=== SOURCE INFORMATION ===
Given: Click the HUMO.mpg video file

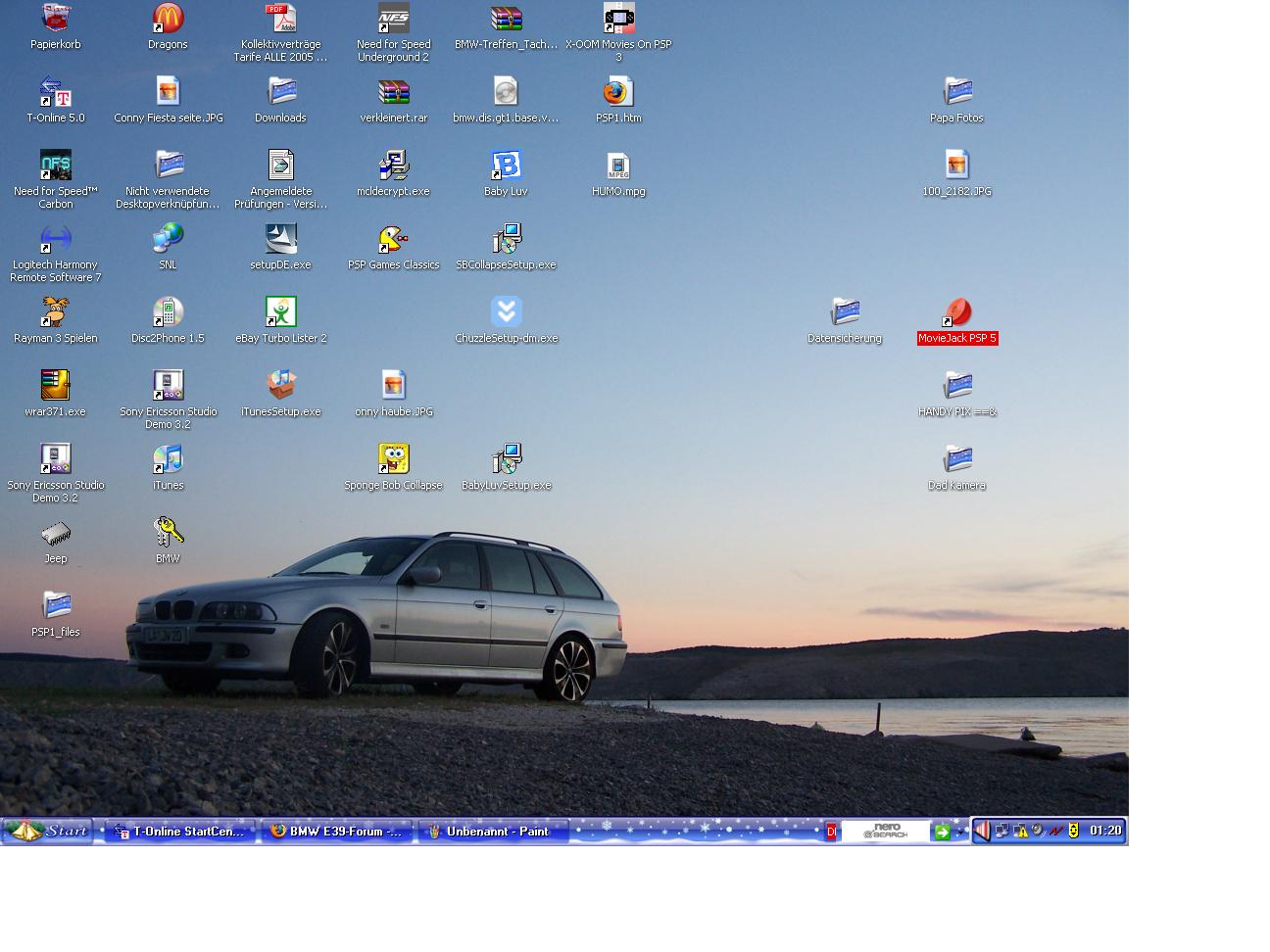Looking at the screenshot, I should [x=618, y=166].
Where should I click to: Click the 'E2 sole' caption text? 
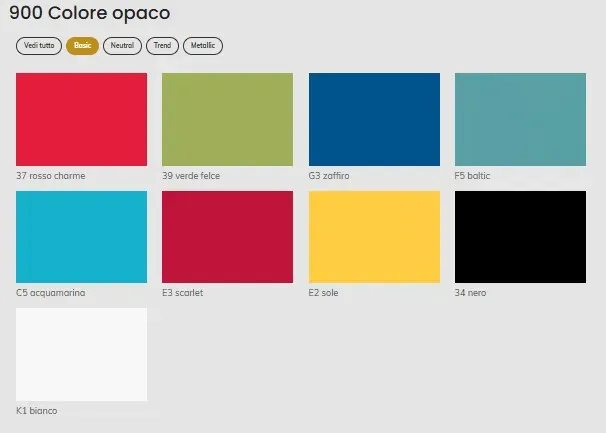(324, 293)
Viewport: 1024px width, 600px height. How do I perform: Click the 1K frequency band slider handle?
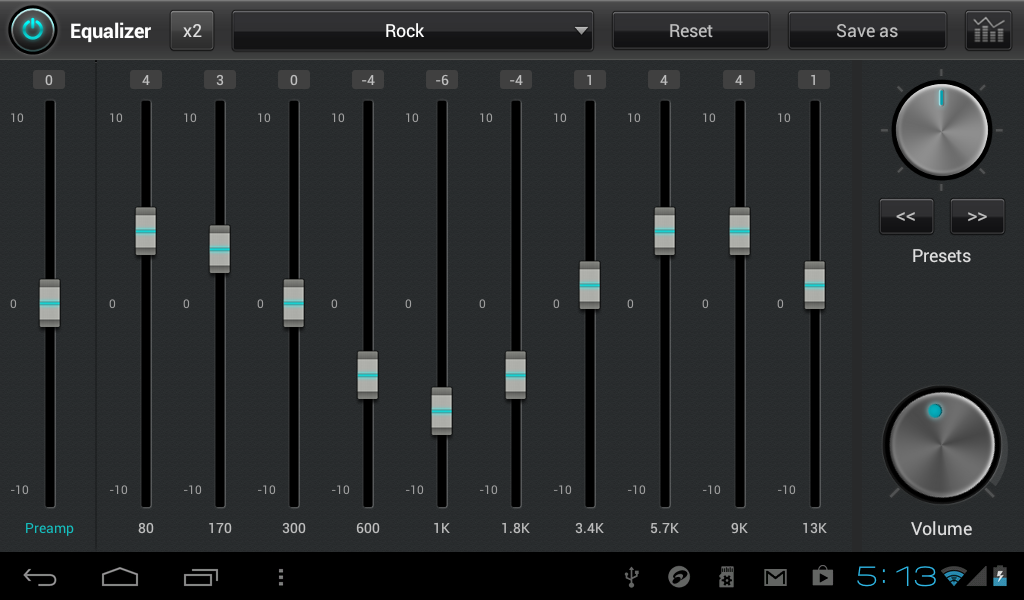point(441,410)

=== PROBLEM REQUIREMENTS ===
Output all the material verbatim, skipping every image.

=== RESULT FOR THIS TASK ===
Given: Click the HUMO.mpg video file

Looking at the screenshot, I should [x=618, y=166].
Where should I click to: Click the 'E2 sole' caption text? 
(324, 293)
Viewport: 1024px width, 600px height. How do I perform: Click the 1K frequency band slider handle?
point(441,410)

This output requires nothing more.